It was not immediately clear why Maria’s mother had not lived with the family for so long. Official custody documents released earlier in the year showed her mother using a different surname.

“No to war”

Moskalyov’s troubles began after his daughter drew a picture in an art class last year that showed Russian missiles flying towards Ukraine and the slogans “Glory to Ukraine” and “No to Putin, No to War”.

Secondary School No. 9 in Yefremov, 290 km south of Moscow, alerted the police, who discussed the matter with both Moskalyov and his daughter, who at the time was 12 years old.

More seriously, Moskalyov’s lawyer told Reuters that officers from the Federal Security Service (FSB), the main successor to the Soviet-era State Security Committee (KGB), also spoke to the father and daughter.

Shortly thereafter, social services intervened and Moskalyov was accused of bad parenting and fined.

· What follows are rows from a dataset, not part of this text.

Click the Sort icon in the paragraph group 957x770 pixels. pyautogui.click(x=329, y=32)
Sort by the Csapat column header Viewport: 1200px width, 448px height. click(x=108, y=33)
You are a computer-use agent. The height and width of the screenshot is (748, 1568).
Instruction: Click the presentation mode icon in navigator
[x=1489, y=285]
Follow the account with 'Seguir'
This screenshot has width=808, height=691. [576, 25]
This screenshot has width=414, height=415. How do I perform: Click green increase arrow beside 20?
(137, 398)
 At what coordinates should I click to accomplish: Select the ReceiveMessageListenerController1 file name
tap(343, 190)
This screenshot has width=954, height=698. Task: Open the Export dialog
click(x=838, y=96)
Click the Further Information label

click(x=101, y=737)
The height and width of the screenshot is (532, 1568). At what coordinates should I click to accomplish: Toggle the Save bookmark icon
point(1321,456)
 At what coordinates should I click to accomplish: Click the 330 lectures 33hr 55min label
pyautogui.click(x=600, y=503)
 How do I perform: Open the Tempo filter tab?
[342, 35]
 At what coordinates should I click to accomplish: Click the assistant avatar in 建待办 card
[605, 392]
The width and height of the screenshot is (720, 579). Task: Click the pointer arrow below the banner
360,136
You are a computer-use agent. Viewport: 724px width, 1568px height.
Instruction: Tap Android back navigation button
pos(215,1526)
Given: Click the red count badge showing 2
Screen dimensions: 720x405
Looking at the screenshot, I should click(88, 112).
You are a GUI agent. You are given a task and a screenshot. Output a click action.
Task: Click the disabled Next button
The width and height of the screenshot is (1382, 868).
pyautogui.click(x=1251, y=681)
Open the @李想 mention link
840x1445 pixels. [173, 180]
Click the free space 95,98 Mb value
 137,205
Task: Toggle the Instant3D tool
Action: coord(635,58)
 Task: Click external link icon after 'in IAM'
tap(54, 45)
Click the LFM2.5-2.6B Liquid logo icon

He was charged with defaming the Russian Armed Forces in social media posts. He said his account had been hacked.

On March 1, he was arrested and the next day the court placed him under house arrest. Maria is taken away and placed in a children’s home, despite the detective’s request that she be taken home.

Moskalev escaped and was arrested in Minsk. While on the run, he was sentenced in absentia to two years in a penal colony for defaming the armed forces.